## YOUR ASSIGNMENT:
Reproduce every one of the following rows verbatim, keeping each character, space, and line break unchanged.

(DATA SUPPLIED)

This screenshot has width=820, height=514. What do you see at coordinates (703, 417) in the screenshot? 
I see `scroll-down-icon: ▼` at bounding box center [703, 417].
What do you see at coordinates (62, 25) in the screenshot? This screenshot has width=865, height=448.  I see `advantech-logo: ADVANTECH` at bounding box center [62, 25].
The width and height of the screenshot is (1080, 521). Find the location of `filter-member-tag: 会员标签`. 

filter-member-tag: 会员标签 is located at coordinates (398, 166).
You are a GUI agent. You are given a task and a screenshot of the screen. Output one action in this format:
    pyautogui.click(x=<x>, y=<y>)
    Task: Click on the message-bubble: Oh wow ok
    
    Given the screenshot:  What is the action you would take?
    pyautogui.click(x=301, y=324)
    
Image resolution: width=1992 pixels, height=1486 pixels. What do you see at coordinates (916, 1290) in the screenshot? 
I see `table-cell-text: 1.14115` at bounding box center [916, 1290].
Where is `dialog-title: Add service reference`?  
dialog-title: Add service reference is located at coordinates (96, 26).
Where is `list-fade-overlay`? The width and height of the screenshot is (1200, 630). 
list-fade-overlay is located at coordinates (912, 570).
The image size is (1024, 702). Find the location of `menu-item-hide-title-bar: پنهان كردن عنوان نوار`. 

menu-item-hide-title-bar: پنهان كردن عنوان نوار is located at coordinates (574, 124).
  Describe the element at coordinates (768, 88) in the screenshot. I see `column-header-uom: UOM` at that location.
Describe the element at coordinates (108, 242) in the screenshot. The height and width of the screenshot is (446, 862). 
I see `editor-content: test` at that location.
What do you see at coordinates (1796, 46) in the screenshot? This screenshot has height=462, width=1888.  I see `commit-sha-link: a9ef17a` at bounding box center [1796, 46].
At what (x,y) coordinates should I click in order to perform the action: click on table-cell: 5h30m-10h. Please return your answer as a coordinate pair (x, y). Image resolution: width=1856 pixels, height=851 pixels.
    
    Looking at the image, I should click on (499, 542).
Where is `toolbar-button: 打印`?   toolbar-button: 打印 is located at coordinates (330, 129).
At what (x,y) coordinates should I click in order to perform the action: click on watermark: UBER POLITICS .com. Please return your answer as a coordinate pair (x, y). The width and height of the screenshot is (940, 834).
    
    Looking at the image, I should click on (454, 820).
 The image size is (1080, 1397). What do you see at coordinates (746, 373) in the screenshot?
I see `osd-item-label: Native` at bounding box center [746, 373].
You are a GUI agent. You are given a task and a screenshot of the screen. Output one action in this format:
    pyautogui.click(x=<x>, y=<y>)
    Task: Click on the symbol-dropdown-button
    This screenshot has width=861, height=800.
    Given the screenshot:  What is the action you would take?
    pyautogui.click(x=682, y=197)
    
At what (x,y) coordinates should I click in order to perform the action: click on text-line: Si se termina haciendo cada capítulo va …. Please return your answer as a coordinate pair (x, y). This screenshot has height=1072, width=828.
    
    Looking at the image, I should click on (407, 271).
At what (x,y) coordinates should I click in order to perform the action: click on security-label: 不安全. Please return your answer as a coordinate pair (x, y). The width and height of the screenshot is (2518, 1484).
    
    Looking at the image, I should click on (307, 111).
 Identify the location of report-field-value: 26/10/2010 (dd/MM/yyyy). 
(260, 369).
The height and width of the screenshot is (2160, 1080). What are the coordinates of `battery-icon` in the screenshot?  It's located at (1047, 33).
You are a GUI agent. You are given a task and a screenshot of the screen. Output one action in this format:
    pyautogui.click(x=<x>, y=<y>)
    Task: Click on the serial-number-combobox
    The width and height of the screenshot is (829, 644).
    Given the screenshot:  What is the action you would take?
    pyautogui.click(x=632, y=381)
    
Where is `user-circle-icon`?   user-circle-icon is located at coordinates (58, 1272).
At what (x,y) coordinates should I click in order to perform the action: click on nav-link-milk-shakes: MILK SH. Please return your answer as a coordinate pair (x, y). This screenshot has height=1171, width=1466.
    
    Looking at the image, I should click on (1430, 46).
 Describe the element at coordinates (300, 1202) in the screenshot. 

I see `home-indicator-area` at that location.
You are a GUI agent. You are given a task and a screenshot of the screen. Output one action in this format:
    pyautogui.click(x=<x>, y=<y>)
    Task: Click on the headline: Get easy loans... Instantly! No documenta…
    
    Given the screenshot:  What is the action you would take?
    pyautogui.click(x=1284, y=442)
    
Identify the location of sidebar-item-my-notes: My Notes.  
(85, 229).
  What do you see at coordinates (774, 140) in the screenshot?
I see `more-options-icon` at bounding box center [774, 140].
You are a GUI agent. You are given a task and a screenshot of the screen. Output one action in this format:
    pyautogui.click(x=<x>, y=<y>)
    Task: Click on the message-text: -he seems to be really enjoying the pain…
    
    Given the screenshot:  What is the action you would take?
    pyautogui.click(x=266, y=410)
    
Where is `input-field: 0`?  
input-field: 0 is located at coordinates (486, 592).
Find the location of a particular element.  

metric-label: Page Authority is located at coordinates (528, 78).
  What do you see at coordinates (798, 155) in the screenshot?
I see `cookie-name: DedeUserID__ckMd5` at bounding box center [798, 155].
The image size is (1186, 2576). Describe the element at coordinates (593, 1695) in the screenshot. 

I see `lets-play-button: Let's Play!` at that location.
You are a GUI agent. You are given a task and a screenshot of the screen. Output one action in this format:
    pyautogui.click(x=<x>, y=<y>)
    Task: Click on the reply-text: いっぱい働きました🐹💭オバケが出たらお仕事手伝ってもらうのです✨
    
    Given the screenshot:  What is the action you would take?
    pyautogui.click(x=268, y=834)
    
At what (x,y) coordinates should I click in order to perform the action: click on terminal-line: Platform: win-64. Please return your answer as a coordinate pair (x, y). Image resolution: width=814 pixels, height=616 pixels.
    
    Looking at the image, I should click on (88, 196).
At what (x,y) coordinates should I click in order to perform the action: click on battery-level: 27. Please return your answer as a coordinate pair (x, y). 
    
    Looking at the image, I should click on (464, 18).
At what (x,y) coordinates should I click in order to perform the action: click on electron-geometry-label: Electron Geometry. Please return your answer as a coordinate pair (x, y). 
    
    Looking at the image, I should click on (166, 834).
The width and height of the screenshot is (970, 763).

(End DATA SUPPLIED)

## RESPONSE TO THE TASK:
This screenshot has width=820, height=514. What do you see at coordinates (703, 417) in the screenshot? 
I see `scroll-down-icon: ▼` at bounding box center [703, 417].
What do you see at coordinates (62, 25) in the screenshot? This screenshot has width=865, height=448.  I see `advantech-logo: ADVANTECH` at bounding box center [62, 25].
The width and height of the screenshot is (1080, 521). Find the location of `filter-member-tag: 会员标签`. 

filter-member-tag: 会员标签 is located at coordinates (398, 166).
You are a GUI agent. You are given a task and a screenshot of the screen. Output one action in this format:
    pyautogui.click(x=<x>, y=<y>)
    Task: Click on the message-bubble: Oh wow ok
    
    Given the screenshot:  What is the action you would take?
    pyautogui.click(x=301, y=324)
    
Image resolution: width=1992 pixels, height=1486 pixels. What do you see at coordinates (916, 1290) in the screenshot? 
I see `table-cell-text: 1.14115` at bounding box center [916, 1290].
Where is `dialog-title: Add service reference`?  
dialog-title: Add service reference is located at coordinates (96, 26).
Where is `list-fade-overlay`? The width and height of the screenshot is (1200, 630). 
list-fade-overlay is located at coordinates (912, 570).
The image size is (1024, 702). Find the location of `menu-item-hide-title-bar: پنهان كردن عنوان نوار`. 

menu-item-hide-title-bar: پنهان كردن عنوان نوار is located at coordinates (574, 124).
  Describe the element at coordinates (768, 88) in the screenshot. I see `column-header-uom: UOM` at that location.
Describe the element at coordinates (108, 242) in the screenshot. The height and width of the screenshot is (446, 862). 
I see `editor-content: test` at that location.
What do you see at coordinates (1796, 46) in the screenshot? This screenshot has height=462, width=1888.  I see `commit-sha-link: a9ef17a` at bounding box center [1796, 46].
At what (x,y) coordinates should I click in order to perform the action: click on table-cell: 5h30m-10h. Please return your answer as a coordinate pair (x, y). Image resolution: width=1856 pixels, height=851 pixels.
    
    Looking at the image, I should click on (499, 542).
Where is `toolbar-button: 打印`?   toolbar-button: 打印 is located at coordinates (330, 129).
At what (x,y) coordinates should I click in order to perform the action: click on watermark: UBER POLITICS .com. Please return your answer as a coordinate pair (x, y). The width and height of the screenshot is (940, 834).
    
    Looking at the image, I should click on (454, 820).
 The image size is (1080, 1397). What do you see at coordinates (746, 373) in the screenshot?
I see `osd-item-label: Native` at bounding box center [746, 373].
You are a GUI agent. You are given a task and a screenshot of the screen. Output one action in this format:
    pyautogui.click(x=<x>, y=<y>)
    Task: Click on the symbol-dropdown-button
    This screenshot has width=861, height=800.
    Given the screenshot:  What is the action you would take?
    pyautogui.click(x=682, y=197)
    
At what (x,y) coordinates should I click in order to perform the action: click on text-line: Si se termina haciendo cada capítulo va …. Please return your answer as a coordinate pair (x, y). This screenshot has height=1072, width=828.
    
    Looking at the image, I should click on (407, 271).
At what (x,y) coordinates should I click in order to perform the action: click on security-label: 不安全. Please return your answer as a coordinate pair (x, y). The width and height of the screenshot is (2518, 1484).
    
    Looking at the image, I should click on (307, 111).
 Identify the location of report-field-value: 26/10/2010 (dd/MM/yyyy). 
(260, 369).
The height and width of the screenshot is (2160, 1080). What are the coordinates of `battery-icon` in the screenshot?  It's located at (1047, 33).
You are a GUI agent. You are given a task and a screenshot of the screen. Output one action in this format:
    pyautogui.click(x=<x>, y=<y>)
    Task: Click on the serial-number-combobox
    The width and height of the screenshot is (829, 644).
    Given the screenshot:  What is the action you would take?
    pyautogui.click(x=632, y=381)
    
Where is `user-circle-icon`?   user-circle-icon is located at coordinates (58, 1272).
At what (x,y) coordinates should I click in order to perform the action: click on nav-link-milk-shakes: MILK SH. Please return your answer as a coordinate pair (x, y). This screenshot has height=1171, width=1466.
    
    Looking at the image, I should click on (1430, 46).
 Describe the element at coordinates (300, 1202) in the screenshot. 

I see `home-indicator-area` at that location.
You are a GUI agent. You are given a task and a screenshot of the screen. Output one action in this format:
    pyautogui.click(x=<x>, y=<y>)
    Task: Click on the headline: Get easy loans... Instantly! No documenta…
    
    Given the screenshot:  What is the action you would take?
    pyautogui.click(x=1284, y=442)
    
Identify the location of sidebar-item-my-notes: My Notes.  
(85, 229).
  What do you see at coordinates (774, 140) in the screenshot?
I see `more-options-icon` at bounding box center [774, 140].
You are a GUI agent. You are given a task and a screenshot of the screen. Output one action in this format:
    pyautogui.click(x=<x>, y=<y>)
    Task: Click on the message-text: -he seems to be really enjoying the pain…
    
    Given the screenshot:  What is the action you would take?
    pyautogui.click(x=266, y=410)
    
Where is `input-field: 0`?  
input-field: 0 is located at coordinates (486, 592).
Find the location of a particular element.  

metric-label: Page Authority is located at coordinates (528, 78).
  What do you see at coordinates (798, 155) in the screenshot?
I see `cookie-name: DedeUserID__ckMd5` at bounding box center [798, 155].
The image size is (1186, 2576). Describe the element at coordinates (593, 1695) in the screenshot. 

I see `lets-play-button: Let's Play!` at that location.
You are a GUI agent. You are given a task and a screenshot of the screen. Output one action in this format:
    pyautogui.click(x=<x>, y=<y>)
    Task: Click on the reply-text: いっぱい働きました🐹💭オバケが出たらお仕事手伝ってもらうのです✨
    
    Given the screenshot:  What is the action you would take?
    pyautogui.click(x=268, y=834)
    
At what (x,y) coordinates should I click in order to perform the action: click on terminal-line: Platform: win-64. Please return your answer as a coordinate pair (x, y). Image resolution: width=814 pixels, height=616 pixels.
    
    Looking at the image, I should click on (88, 196).
At what (x,y) coordinates should I click in order to perform the action: click on battery-level: 27. Please return your answer as a coordinate pair (x, y). 
    
    Looking at the image, I should click on (464, 18).
At what (x,y) coordinates should I click in order to perform the action: click on electron-geometry-label: Electron Geometry. Please return your answer as a coordinate pair (x, y). 
    
    Looking at the image, I should click on (166, 834).
The width and height of the screenshot is (970, 763).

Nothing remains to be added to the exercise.